**Work instruction:**
Within the data below, count the lines that include the word "list". Provide the number and nothing further.
(Recorded information)
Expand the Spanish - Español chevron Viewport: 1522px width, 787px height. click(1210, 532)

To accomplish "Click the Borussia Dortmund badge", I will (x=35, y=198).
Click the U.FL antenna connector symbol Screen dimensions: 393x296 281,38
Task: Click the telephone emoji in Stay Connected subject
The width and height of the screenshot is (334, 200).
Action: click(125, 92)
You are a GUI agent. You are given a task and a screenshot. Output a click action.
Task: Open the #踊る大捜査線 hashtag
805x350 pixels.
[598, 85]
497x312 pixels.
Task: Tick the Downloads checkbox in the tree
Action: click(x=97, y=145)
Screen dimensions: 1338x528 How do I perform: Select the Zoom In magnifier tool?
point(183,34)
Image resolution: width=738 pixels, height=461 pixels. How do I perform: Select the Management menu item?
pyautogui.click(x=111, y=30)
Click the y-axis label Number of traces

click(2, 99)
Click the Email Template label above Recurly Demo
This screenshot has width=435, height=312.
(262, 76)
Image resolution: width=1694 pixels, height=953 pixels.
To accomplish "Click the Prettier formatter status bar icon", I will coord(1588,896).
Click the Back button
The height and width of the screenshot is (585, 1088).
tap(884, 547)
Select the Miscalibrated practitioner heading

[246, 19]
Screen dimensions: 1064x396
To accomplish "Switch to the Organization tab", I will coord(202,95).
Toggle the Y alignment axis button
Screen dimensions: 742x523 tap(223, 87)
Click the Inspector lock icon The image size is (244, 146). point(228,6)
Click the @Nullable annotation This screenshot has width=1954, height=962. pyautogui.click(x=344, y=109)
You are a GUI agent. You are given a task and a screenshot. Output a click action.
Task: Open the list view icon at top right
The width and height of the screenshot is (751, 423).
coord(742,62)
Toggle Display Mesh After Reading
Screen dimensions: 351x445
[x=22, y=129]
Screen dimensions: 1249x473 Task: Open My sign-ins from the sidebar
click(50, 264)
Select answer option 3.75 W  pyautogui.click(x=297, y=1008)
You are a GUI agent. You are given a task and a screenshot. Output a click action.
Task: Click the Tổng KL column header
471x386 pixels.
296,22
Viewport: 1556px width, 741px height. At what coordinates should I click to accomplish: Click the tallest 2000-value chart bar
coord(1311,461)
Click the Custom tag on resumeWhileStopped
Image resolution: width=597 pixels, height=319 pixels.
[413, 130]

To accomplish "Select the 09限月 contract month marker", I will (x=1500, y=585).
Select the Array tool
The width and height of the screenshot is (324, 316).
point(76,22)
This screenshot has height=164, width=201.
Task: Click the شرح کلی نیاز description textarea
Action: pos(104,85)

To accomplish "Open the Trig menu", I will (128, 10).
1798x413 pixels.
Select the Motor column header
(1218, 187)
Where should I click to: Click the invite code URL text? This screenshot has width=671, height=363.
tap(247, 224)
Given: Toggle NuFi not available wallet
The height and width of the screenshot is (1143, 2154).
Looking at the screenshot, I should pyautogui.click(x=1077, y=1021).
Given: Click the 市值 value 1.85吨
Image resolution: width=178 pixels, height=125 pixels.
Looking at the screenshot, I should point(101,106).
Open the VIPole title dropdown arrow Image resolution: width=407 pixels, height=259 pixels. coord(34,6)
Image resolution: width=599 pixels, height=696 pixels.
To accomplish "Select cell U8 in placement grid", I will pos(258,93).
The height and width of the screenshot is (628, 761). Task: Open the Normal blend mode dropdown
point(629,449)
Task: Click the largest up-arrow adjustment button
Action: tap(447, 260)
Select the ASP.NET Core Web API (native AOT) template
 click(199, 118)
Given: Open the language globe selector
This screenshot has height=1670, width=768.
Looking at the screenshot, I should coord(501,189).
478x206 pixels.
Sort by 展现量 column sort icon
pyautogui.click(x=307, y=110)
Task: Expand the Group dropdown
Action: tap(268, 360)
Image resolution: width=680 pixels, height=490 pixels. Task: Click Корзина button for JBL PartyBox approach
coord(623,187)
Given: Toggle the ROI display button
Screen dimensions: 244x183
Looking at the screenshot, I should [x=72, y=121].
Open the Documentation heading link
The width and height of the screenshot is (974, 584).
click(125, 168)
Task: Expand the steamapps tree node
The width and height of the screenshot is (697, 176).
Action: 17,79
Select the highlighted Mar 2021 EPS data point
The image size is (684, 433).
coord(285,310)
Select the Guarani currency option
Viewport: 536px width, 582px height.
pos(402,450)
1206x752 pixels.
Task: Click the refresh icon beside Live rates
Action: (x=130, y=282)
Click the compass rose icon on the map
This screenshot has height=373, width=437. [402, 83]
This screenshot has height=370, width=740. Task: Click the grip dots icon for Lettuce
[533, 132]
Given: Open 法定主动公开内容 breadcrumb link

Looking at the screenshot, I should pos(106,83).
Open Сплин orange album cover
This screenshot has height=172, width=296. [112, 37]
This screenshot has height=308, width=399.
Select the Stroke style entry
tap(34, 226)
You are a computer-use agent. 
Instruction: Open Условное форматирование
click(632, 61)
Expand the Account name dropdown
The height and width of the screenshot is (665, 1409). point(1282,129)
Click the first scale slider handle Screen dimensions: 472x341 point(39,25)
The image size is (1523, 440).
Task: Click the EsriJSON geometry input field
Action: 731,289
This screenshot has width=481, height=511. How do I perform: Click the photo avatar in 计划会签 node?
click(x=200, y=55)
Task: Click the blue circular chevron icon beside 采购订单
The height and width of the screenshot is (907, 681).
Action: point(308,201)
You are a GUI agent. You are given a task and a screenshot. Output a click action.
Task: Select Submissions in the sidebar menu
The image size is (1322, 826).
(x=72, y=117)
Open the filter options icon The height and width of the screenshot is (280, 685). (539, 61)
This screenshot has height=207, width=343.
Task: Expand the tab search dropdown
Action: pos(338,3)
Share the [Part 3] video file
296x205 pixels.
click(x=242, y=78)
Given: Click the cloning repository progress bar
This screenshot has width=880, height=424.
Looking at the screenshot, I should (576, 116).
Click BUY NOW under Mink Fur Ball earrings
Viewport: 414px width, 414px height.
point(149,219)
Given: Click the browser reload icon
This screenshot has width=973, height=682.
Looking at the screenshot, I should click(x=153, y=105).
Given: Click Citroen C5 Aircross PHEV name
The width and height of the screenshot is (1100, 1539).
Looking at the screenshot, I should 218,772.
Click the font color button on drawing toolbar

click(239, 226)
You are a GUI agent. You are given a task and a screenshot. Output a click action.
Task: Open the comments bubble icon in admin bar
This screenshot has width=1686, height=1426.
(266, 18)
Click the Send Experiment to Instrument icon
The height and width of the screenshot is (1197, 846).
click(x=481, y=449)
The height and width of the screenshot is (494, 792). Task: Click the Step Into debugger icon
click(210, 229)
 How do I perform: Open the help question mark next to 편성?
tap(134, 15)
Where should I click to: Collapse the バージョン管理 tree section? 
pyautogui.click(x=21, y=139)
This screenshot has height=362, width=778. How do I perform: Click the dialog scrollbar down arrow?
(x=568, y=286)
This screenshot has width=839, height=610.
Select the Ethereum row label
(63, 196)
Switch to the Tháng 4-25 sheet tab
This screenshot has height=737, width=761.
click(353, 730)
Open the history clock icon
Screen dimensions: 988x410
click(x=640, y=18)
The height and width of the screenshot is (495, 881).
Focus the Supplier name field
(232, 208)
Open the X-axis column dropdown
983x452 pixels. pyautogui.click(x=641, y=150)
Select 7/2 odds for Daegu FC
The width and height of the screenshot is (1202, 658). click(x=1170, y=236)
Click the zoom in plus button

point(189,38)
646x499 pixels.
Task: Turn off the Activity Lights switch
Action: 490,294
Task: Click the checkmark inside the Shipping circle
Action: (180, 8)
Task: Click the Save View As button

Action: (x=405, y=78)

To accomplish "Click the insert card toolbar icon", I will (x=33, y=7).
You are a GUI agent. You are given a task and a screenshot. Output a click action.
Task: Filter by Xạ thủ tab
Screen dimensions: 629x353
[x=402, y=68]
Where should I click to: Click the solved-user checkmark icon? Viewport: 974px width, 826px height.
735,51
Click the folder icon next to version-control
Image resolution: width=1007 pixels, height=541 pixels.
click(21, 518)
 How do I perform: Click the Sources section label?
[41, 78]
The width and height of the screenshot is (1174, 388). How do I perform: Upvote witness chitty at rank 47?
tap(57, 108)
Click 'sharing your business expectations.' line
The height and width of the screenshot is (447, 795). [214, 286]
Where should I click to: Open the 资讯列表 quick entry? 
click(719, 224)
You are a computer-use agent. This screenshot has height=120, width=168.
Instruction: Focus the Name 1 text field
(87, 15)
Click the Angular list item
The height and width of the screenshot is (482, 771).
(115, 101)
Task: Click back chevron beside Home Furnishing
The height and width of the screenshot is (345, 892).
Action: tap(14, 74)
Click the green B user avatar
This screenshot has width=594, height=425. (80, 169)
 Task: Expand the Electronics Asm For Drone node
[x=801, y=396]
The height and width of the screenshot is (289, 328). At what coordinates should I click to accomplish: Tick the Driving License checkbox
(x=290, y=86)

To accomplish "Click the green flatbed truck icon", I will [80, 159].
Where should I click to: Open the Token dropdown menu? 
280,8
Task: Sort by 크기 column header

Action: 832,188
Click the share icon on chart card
(End Recorded information)
**Written answer:**
2